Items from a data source
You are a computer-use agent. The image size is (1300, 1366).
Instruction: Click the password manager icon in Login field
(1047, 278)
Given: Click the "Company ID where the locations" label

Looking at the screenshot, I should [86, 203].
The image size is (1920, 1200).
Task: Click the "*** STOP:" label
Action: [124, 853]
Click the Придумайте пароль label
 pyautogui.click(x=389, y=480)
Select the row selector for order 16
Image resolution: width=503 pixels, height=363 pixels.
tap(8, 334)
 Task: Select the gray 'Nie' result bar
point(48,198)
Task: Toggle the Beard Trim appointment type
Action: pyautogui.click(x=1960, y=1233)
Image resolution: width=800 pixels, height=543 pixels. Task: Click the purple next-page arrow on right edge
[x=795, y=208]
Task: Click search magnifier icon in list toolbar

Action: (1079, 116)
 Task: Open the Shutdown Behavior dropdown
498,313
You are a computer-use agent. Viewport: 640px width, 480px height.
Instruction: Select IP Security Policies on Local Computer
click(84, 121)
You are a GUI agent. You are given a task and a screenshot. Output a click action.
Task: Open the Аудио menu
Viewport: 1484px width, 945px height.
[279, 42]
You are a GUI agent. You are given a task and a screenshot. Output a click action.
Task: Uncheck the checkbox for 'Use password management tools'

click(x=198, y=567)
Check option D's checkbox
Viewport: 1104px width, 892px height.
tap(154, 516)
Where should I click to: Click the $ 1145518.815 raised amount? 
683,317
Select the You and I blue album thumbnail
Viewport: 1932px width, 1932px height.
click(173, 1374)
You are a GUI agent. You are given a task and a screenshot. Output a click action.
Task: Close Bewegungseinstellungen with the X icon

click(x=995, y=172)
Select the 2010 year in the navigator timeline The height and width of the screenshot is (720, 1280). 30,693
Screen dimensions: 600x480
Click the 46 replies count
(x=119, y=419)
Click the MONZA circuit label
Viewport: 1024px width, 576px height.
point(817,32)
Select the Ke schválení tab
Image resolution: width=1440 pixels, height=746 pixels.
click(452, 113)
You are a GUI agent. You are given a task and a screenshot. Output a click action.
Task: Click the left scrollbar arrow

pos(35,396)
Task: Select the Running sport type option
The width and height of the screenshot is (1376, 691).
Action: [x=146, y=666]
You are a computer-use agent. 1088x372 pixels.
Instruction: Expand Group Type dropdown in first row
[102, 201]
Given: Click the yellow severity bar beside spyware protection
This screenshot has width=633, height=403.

(Problem requirements):
Looking at the data above, write out exactly the lines that start at the one containing "Task: Select the gray 'Nie' result bar" and end at the one containing "Screen dimensions: 600x480"; include both and nothing beyond.

(Task response):
 Task: Select the gray 'Nie' result bar
point(48,198)
Task: Toggle the Beard Trim appointment type
Action: pyautogui.click(x=1960, y=1233)
Image resolution: width=800 pixels, height=543 pixels. Task: Click the purple next-page arrow on right edge
[x=795, y=208]
Task: Click search magnifier icon in list toolbar

Action: (1079, 116)
 Task: Open the Shutdown Behavior dropdown
498,313
You are a computer-use agent. Viewport: 640px width, 480px height.
Instruction: Select IP Security Policies on Local Computer
click(84, 121)
You are a GUI agent. You are given a task and a screenshot. Output a click action.
Task: Open the Аудио menu
Viewport: 1484px width, 945px height.
[279, 42]
You are a GUI agent. You are given a task and a screenshot. Output a click action.
Task: Uncheck the checkbox for 'Use password management tools'

click(x=198, y=567)
Check option D's checkbox
Viewport: 1104px width, 892px height.
tap(154, 516)
Where should I click to: Click the $ 1145518.815 raised amount? 
683,317
Select the You and I blue album thumbnail
Viewport: 1932px width, 1932px height.
click(173, 1374)
You are a GUI agent. You are given a task and a screenshot. Output a click action.
Task: Close Bewegungseinstellungen with the X icon

click(x=995, y=172)
Select the 2010 year in the navigator timeline The height and width of the screenshot is (720, 1280). 30,693
Screen dimensions: 600x480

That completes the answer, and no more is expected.